Start of SOURCE DATA
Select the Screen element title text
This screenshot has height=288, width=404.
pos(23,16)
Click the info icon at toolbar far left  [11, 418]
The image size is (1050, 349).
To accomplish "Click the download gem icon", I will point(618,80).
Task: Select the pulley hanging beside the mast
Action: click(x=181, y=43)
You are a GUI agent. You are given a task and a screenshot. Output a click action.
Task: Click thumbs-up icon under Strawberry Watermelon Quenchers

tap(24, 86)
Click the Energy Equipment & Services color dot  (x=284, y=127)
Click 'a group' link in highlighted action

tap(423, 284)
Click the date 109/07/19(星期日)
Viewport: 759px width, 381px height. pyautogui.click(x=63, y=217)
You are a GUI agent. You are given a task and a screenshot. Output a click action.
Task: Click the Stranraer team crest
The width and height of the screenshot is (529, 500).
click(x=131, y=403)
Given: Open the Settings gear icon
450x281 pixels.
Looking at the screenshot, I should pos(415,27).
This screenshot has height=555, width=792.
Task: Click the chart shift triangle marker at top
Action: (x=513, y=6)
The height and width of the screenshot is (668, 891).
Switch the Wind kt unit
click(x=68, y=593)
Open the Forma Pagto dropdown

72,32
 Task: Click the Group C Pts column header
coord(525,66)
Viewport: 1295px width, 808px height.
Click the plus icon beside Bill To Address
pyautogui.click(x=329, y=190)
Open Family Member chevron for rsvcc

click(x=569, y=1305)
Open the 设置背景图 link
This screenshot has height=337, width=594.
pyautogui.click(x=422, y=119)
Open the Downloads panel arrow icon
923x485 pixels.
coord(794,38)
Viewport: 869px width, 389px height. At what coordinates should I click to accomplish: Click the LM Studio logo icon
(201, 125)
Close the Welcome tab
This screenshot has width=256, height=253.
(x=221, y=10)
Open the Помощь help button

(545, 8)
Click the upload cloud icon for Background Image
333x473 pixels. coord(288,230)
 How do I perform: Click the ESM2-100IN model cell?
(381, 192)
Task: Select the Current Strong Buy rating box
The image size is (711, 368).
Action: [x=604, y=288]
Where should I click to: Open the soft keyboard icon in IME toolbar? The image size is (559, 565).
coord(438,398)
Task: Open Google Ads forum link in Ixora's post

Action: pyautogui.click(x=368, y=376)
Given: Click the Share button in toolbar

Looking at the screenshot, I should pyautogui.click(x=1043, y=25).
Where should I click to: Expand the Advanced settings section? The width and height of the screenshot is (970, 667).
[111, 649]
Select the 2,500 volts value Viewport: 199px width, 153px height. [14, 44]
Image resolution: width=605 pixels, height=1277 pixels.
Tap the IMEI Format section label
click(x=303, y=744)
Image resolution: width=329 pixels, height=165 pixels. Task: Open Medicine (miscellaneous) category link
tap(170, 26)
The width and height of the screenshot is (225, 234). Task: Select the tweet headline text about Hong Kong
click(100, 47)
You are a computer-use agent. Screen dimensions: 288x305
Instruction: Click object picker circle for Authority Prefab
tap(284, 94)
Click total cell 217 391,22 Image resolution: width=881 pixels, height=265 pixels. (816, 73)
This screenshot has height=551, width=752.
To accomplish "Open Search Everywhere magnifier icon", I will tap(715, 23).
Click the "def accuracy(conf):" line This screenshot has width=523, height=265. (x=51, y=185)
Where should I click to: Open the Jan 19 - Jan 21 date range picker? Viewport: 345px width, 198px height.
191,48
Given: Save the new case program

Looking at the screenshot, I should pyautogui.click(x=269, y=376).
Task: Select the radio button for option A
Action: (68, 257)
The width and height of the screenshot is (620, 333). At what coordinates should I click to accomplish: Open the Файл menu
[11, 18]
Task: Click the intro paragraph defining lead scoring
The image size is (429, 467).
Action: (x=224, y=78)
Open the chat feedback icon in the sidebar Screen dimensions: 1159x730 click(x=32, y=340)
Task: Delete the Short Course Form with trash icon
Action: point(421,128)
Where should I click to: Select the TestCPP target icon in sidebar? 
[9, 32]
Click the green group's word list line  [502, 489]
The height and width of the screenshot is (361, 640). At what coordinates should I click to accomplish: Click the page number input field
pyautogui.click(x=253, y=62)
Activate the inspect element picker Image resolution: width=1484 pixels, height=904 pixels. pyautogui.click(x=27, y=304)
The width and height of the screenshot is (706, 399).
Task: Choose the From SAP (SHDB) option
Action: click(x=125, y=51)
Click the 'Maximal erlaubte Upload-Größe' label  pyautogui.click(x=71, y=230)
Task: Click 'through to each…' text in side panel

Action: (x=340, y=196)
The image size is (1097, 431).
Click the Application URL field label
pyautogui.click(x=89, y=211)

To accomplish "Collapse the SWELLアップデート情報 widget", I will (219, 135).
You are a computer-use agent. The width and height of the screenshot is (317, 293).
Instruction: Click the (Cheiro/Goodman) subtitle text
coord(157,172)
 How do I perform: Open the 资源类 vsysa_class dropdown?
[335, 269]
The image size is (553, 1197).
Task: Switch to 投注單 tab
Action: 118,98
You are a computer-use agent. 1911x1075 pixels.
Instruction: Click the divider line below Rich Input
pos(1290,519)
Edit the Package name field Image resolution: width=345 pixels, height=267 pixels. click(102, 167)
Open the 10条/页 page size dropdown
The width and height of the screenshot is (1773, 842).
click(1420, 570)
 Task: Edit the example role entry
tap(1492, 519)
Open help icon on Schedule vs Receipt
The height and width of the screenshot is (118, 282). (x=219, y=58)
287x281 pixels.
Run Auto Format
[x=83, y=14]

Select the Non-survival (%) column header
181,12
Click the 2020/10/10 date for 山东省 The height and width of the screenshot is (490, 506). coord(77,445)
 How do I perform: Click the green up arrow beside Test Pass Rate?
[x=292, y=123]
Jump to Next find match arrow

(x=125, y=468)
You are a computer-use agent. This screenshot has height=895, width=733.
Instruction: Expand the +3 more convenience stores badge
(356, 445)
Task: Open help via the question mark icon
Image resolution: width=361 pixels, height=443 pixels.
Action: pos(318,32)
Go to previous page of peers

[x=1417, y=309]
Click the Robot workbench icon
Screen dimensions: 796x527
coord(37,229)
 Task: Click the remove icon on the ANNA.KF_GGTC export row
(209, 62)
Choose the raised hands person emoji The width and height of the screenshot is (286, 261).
End of SOURCE DATA
PROBLEM DESCRIPTION
Every entry must come back exactly as written above.

SOLUTION TO THIS EXERCISE
Select the Screen element title text
This screenshot has height=288, width=404.
pos(23,16)
Click the info icon at toolbar far left  [11, 418]
The image size is (1050, 349).
To accomplish "Click the download gem icon", I will point(618,80).
Task: Select the pulley hanging beside the mast
Action: click(x=181, y=43)
You are a GUI agent. You are given a task and a screenshot. Output a click action.
Task: Click thumbs-up icon under Strawberry Watermelon Quenchers

tap(24, 86)
Click the Energy Equipment & Services color dot  (x=284, y=127)
Click 'a group' link in highlighted action

tap(423, 284)
Click the date 109/07/19(星期日)
Viewport: 759px width, 381px height. pyautogui.click(x=63, y=217)
You are a GUI agent. You are given a task and a screenshot. Output a click action.
Task: Click the Stranraer team crest
The width and height of the screenshot is (529, 500).
click(x=131, y=403)
Given: Open the Settings gear icon
450x281 pixels.
Looking at the screenshot, I should pos(415,27).
This screenshot has height=555, width=792.
Task: Click the chart shift triangle marker at top
Action: (x=513, y=6)
The height and width of the screenshot is (668, 891).
Switch the Wind kt unit
click(x=68, y=593)
Open the Forma Pagto dropdown

72,32
 Task: Click the Group C Pts column header
coord(525,66)
Viewport: 1295px width, 808px height.
Click the plus icon beside Bill To Address
pyautogui.click(x=329, y=190)
Open Family Member chevron for rsvcc

click(x=569, y=1305)
Open the 设置背景图 link
This screenshot has height=337, width=594.
pyautogui.click(x=422, y=119)
Open the Downloads panel arrow icon
923x485 pixels.
coord(794,38)
Viewport: 869px width, 389px height. At what coordinates should I click to accomplish: Click the LM Studio logo icon
(201, 125)
Close the Welcome tab
This screenshot has width=256, height=253.
(x=221, y=10)
Open the Помощь help button

(545, 8)
Click the upload cloud icon for Background Image
333x473 pixels. coord(288,230)
 How do I perform: Click the ESM2-100IN model cell?
(381, 192)
Task: Select the Current Strong Buy rating box
The image size is (711, 368).
Action: [x=604, y=288]
Where should I click to: Open the soft keyboard icon in IME toolbar? The image size is (559, 565).
coord(438,398)
Task: Open Google Ads forum link in Ixora's post

Action: pyautogui.click(x=368, y=376)
Given: Click the Share button in toolbar

Looking at the screenshot, I should pyautogui.click(x=1043, y=25).
Where should I click to: Expand the Advanced settings section? The width and height of the screenshot is (970, 667).
[111, 649]
Select the 2,500 volts value Viewport: 199px width, 153px height. [14, 44]
Image resolution: width=605 pixels, height=1277 pixels.
Tap the IMEI Format section label
click(x=303, y=744)
Image resolution: width=329 pixels, height=165 pixels. Task: Open Medicine (miscellaneous) category link
tap(170, 26)
The width and height of the screenshot is (225, 234). Task: Select the tweet headline text about Hong Kong
click(100, 47)
You are a computer-use agent. Screen dimensions: 288x305
Instruction: Click object picker circle for Authority Prefab
tap(284, 94)
Click total cell 217 391,22 Image resolution: width=881 pixels, height=265 pixels. (816, 73)
This screenshot has height=551, width=752.
To accomplish "Open Search Everywhere magnifier icon", I will tap(715, 23).
Click the "def accuracy(conf):" line This screenshot has width=523, height=265. (x=51, y=185)
Where should I click to: Open the Jan 19 - Jan 21 date range picker? Viewport: 345px width, 198px height.
191,48
Given: Save the new case program

Looking at the screenshot, I should pyautogui.click(x=269, y=376).
Task: Select the radio button for option A
Action: (68, 257)
The width and height of the screenshot is (620, 333). At what coordinates should I click to accomplish: Open the Файл menu
[11, 18]
Task: Click the intro paragraph defining lead scoring
The image size is (429, 467).
Action: (x=224, y=78)
Open the chat feedback icon in the sidebar Screen dimensions: 1159x730 click(x=32, y=340)
Task: Delete the Short Course Form with trash icon
Action: point(421,128)
Where should I click to: Select the TestCPP target icon in sidebar? 
[9, 32]
Click the green group's word list line  [502, 489]
The height and width of the screenshot is (361, 640). At what coordinates should I click to accomplish: Click the page number input field
pyautogui.click(x=253, y=62)
Activate the inspect element picker Image resolution: width=1484 pixels, height=904 pixels. pyautogui.click(x=27, y=304)
The width and height of the screenshot is (706, 399).
Task: Choose the From SAP (SHDB) option
Action: click(x=125, y=51)
Click the 'Maximal erlaubte Upload-Größe' label  pyautogui.click(x=71, y=230)
Task: Click 'through to each…' text in side panel

Action: (x=340, y=196)
The image size is (1097, 431).
Click the Application URL field label
pyautogui.click(x=89, y=211)

To accomplish "Collapse the SWELLアップデート情報 widget", I will (219, 135).
You are a computer-use agent. The width and height of the screenshot is (317, 293).
Instruction: Click the (Cheiro/Goodman) subtitle text
coord(157,172)
 How do I perform: Open the 资源类 vsysa_class dropdown?
[335, 269]
The image size is (553, 1197).
Task: Switch to 投注單 tab
Action: 118,98
You are a computer-use agent. 1911x1075 pixels.
Instruction: Click the divider line below Rich Input
pos(1290,519)
Edit the Package name field Image resolution: width=345 pixels, height=267 pixels. click(102, 167)
Open the 10条/页 page size dropdown
The width and height of the screenshot is (1773, 842).
click(1420, 570)
 Task: Edit the example role entry
tap(1492, 519)
Open help icon on Schedule vs Receipt
The height and width of the screenshot is (118, 282). (x=219, y=58)
287x281 pixels.
Run Auto Format
[x=83, y=14]

Select the Non-survival (%) column header
181,12
Click the 2020/10/10 date for 山东省 The height and width of the screenshot is (490, 506). coord(77,445)
 How do I perform: Click the green up arrow beside Test Pass Rate?
[x=292, y=123]
Jump to Next find match arrow

(x=125, y=468)
You are a computer-use agent. This screenshot has height=895, width=733.
Instruction: Expand the +3 more convenience stores badge
(356, 445)
Task: Open help via the question mark icon
Image resolution: width=361 pixels, height=443 pixels.
Action: pos(318,32)
Go to previous page of peers

[x=1417, y=309]
Click the Robot workbench icon
Screen dimensions: 796x527
coord(37,229)
 Task: Click the remove icon on the ANNA.KF_GGTC export row
(209, 62)
Choose the raised hands person emoji The width and height of the screenshot is (286, 261).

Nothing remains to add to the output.